*PROBLEM REQUIREMENTS:* Retype only what runs from the first line of the records to the line with "[WeChat] (24, 324)", inclusive, and no pictures.

*GIVEN ENTRIES:*
══════
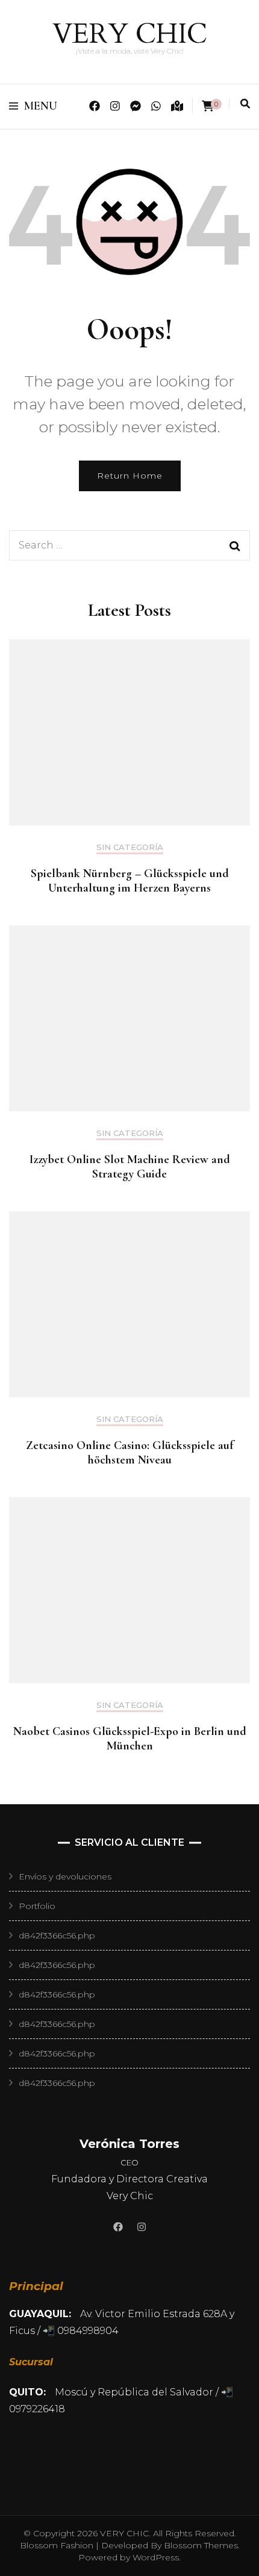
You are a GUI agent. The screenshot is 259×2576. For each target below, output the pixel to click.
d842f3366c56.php (57, 1935)
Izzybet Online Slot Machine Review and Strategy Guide (130, 1166)
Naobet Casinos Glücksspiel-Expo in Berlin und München (129, 1738)
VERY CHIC (129, 34)
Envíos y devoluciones (65, 1876)
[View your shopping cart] (208, 106)
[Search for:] (113, 545)
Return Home (130, 475)
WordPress (156, 2557)
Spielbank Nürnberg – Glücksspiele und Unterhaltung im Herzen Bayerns (130, 880)
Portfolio (37, 1906)
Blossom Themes (199, 2545)
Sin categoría (129, 847)
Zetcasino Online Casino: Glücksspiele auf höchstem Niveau (129, 1452)
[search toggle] (245, 104)
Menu (40, 106)
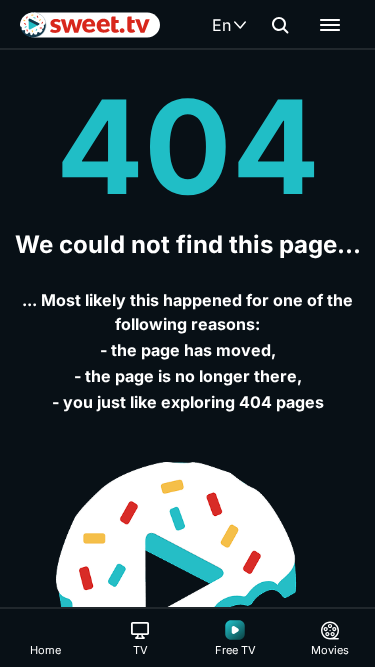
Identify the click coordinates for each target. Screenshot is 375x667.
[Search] (280, 25)
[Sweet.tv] (90, 25)
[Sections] (330, 25)
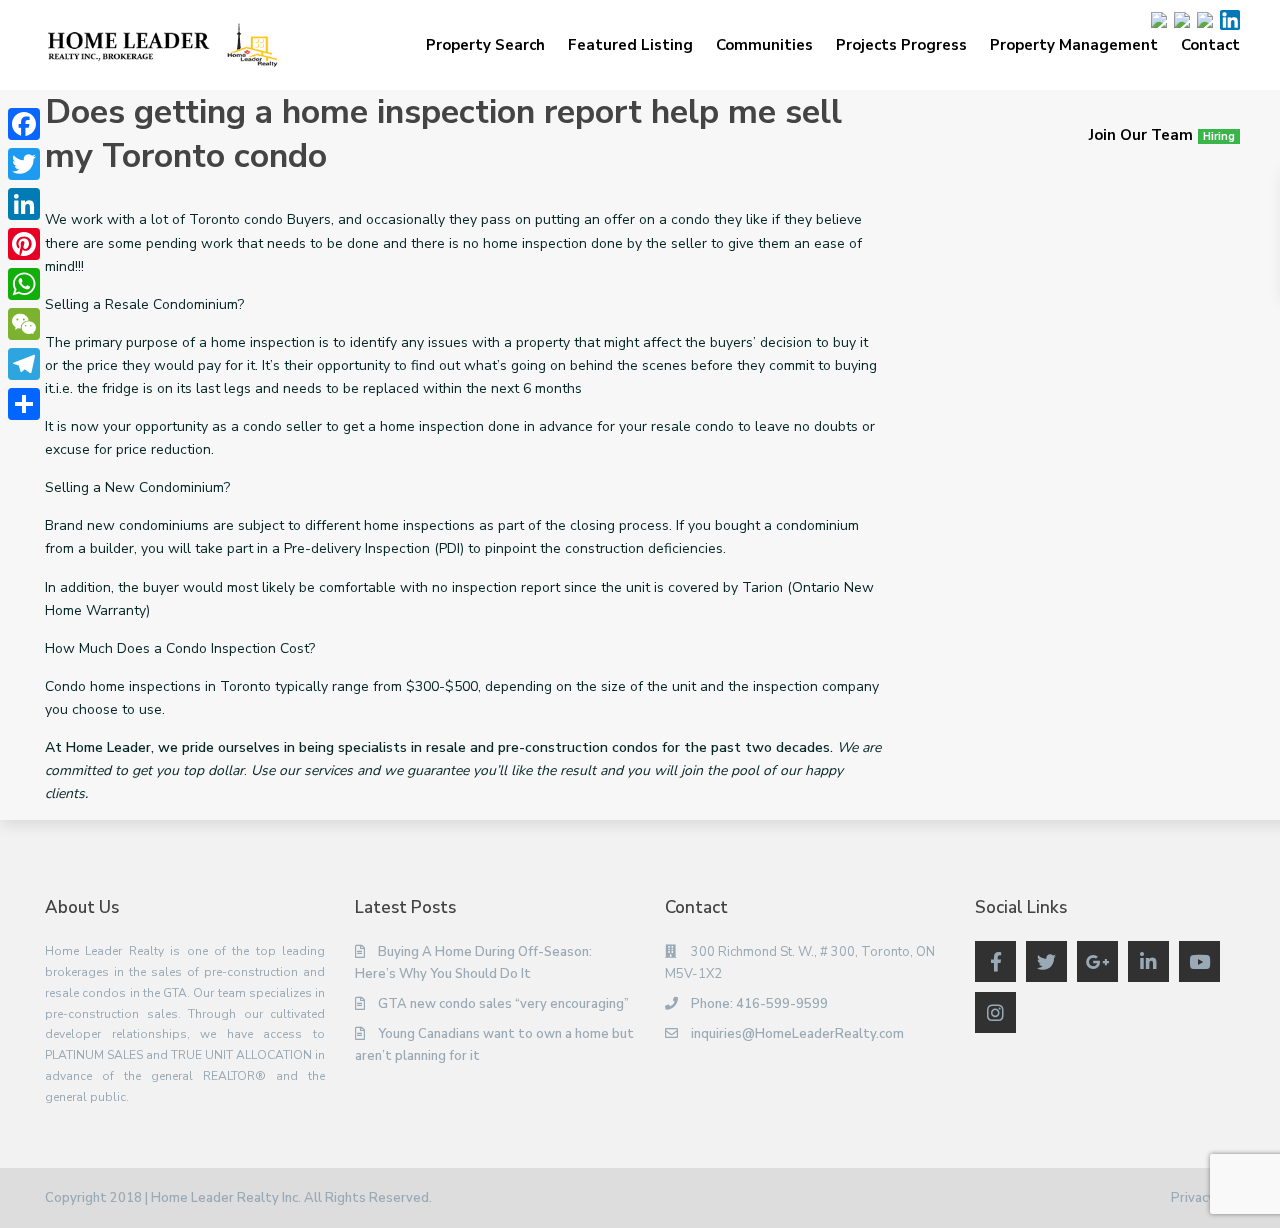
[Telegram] (24, 364)
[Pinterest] (24, 244)
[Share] (24, 404)
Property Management (1074, 45)
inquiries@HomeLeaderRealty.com (797, 1034)
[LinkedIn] (24, 204)
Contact (1210, 45)
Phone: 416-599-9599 (759, 1004)
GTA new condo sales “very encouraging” (503, 1004)
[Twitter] (24, 164)
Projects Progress (901, 45)
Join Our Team (1162, 135)
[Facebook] (24, 124)
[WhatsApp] (24, 284)
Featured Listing (630, 45)
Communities (764, 45)
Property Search (485, 45)
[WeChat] (24, 324)
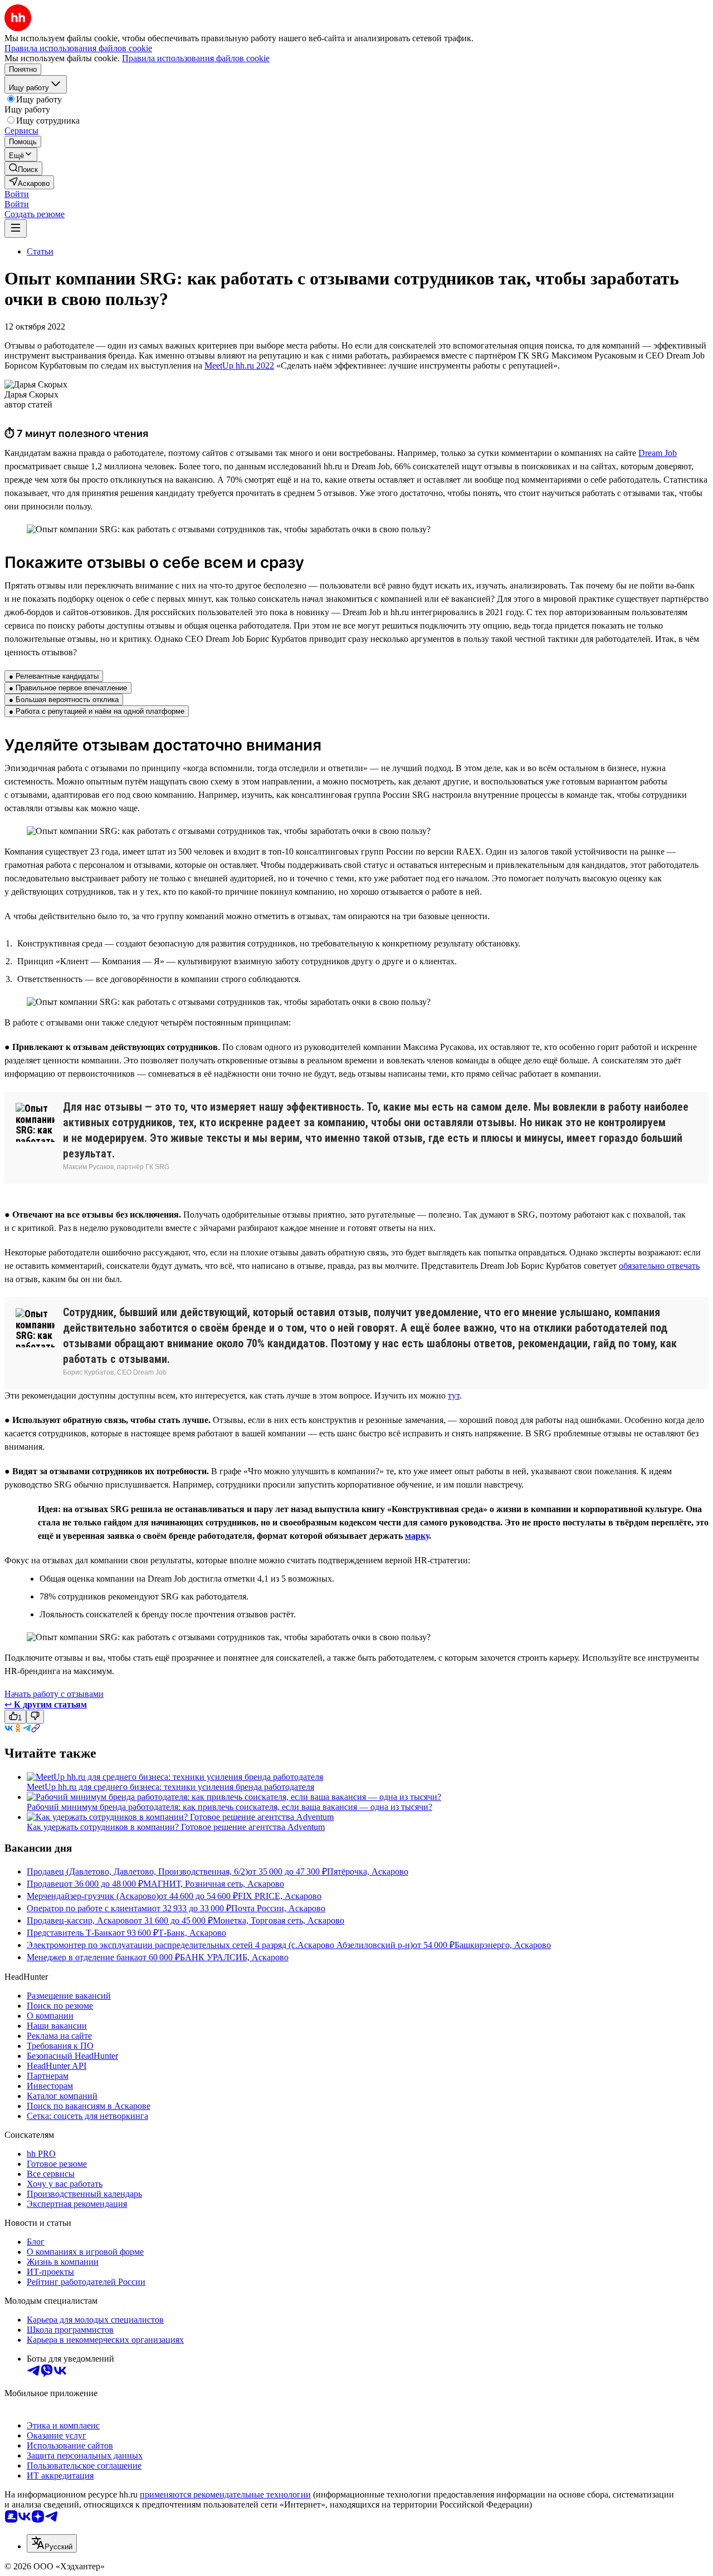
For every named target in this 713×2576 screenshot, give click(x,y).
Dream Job (657, 453)
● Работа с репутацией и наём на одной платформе (96, 711)
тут (454, 1395)
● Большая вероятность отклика (64, 699)
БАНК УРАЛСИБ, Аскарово (234, 1957)
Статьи (40, 251)
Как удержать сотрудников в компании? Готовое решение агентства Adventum (176, 1827)
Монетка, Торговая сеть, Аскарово (278, 1920)
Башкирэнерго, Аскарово (503, 1945)
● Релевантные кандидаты (54, 676)
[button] (16, 194)
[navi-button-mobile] (15, 228)
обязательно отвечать (659, 1265)
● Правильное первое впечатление (68, 688)
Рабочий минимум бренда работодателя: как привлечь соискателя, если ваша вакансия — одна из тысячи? (229, 1807)
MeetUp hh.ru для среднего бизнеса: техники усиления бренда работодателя (170, 1787)
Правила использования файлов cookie (196, 58)
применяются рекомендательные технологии (225, 2494)
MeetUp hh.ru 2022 (239, 365)
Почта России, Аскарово (278, 1908)
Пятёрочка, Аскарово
══════
*WORKED SOLUTION:*
You are a GUI agent. The screenshot is 259×2576. For each target below, output the pixel to click.
d842f3366c56.php (57, 1935)
Izzybet Online Slot Machine Review and Strategy Guide (130, 1166)
Naobet Casinos Glücksspiel-Expo in Berlin und München (129, 1738)
VERY CHIC (129, 34)
Envíos y devoluciones (65, 1876)
[View your shopping cart] (208, 106)
[Search for:] (113, 545)
Return Home (130, 475)
WordPress (156, 2557)
Spielbank Nürnberg – Glücksspiele und Unterhaltung im Herzen Bayerns (130, 880)
Portfolio (37, 1906)
Blossom Themes (199, 2545)
Sin categoría (129, 847)
Zetcasino Online Casino: Glücksspiele auf höchstem Niveau (129, 1452)
[search toggle] (245, 104)
Menu (40, 106)
Identify the click coordinates for each target. Screenshot is 375x667.
[Search] (280, 25)
[Sweet.tv] (90, 25)
[Sections] (330, 25)
[Telegram] (24, 364)
[Pinterest] (24, 244)
[Share] (24, 404)
Property Management (1074, 45)
inquiries@HomeLeaderRealty.com (797, 1034)
[LinkedIn] (24, 204)
Contact (1210, 45)
Phone: 416-599-9599 (759, 1004)
GTA new condo sales “very encouraging” (503, 1004)
[Twitter] (24, 164)
Projects Progress (901, 45)
Join Our Team (1162, 135)
[Facebook] (24, 124)
[WhatsApp] (24, 284)
Featured Listing (630, 45)
Communities (764, 45)
Property Search (485, 45)
[WeChat] (24, 324)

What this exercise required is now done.